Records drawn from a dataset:
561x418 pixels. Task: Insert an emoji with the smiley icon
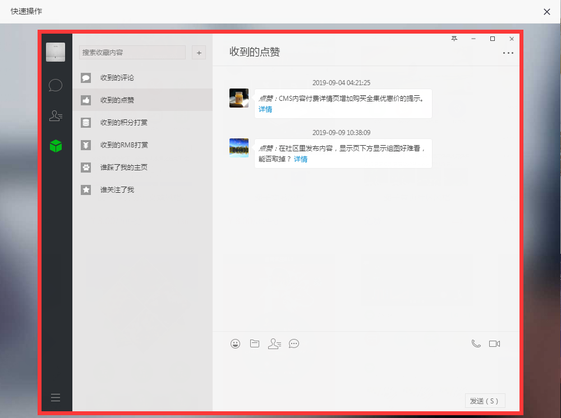236,343
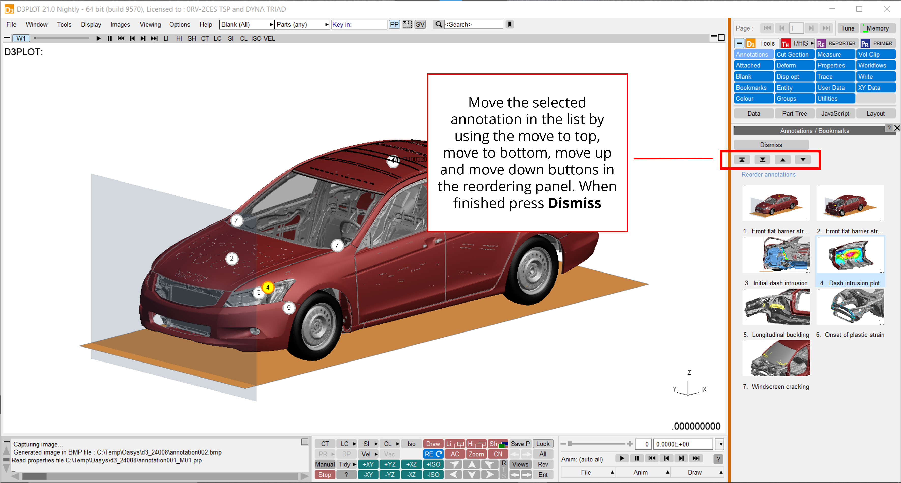Click the animation play button in the W1 bar
Image resolution: width=901 pixels, height=483 pixels.
98,38
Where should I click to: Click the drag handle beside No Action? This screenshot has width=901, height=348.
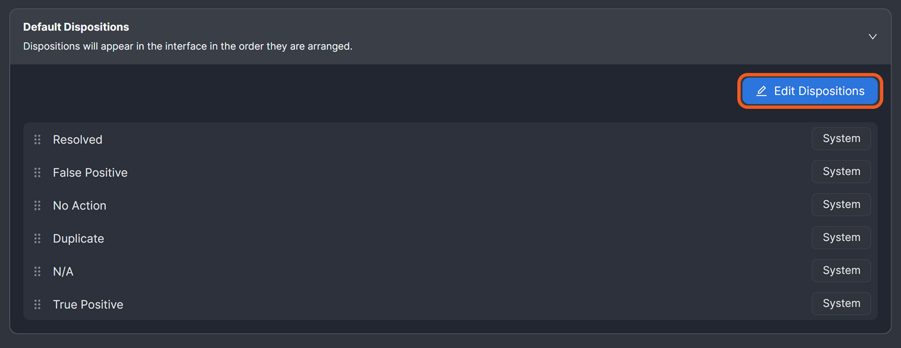(x=38, y=205)

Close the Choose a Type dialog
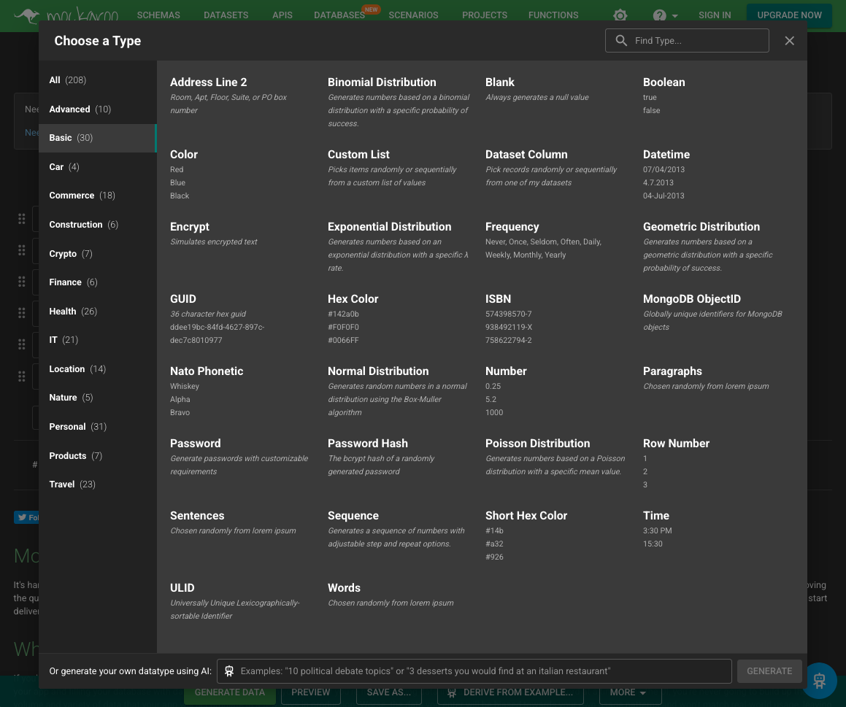coord(789,41)
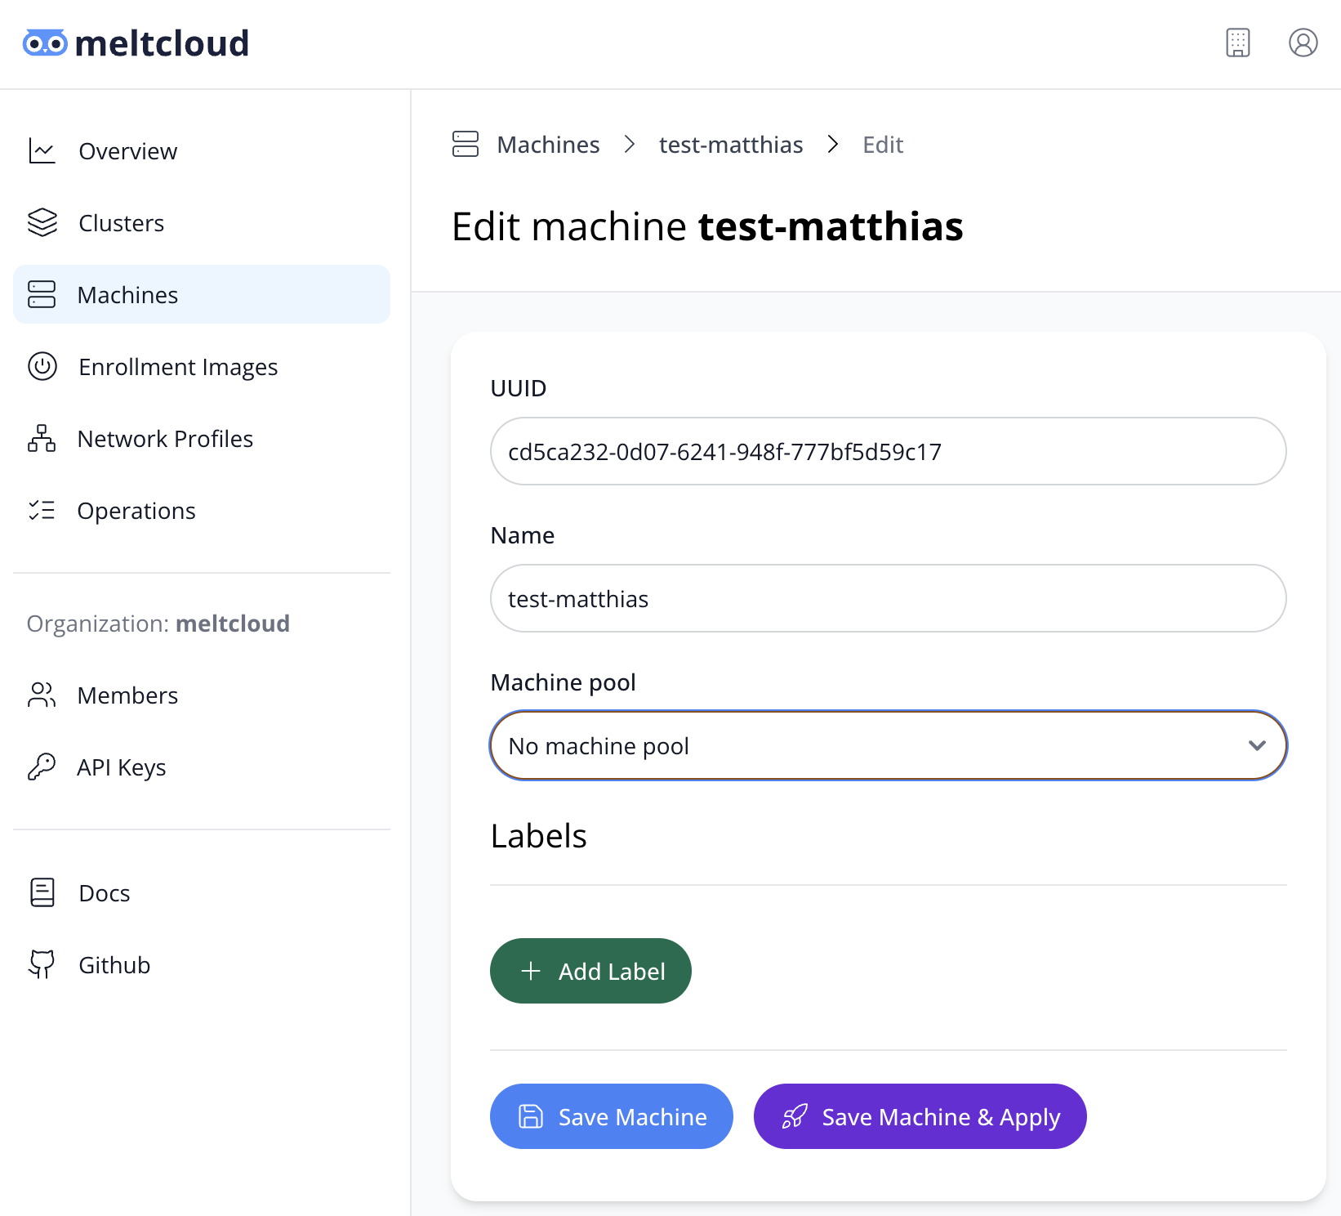1341x1216 pixels.
Task: Click the Github octocat icon
Action: [x=42, y=964]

| Task prompt |
Pictures aside, repeat each entry in full and without change.

| Answer below |
561x418 pixels. Task: Insert an emoji with the smiley icon
236,343
Click the animation play button in the W1 bar
Image resolution: width=901 pixels, height=483 pixels.
98,38
Where should I click to: Click the drag handle beside No Action? This screenshot has width=901, height=348.
(x=38, y=205)

Close the Choose a Type dialog
coord(789,41)
1341x1216 pixels.
Task: Click the Github octocat icon
Action: [x=42, y=964]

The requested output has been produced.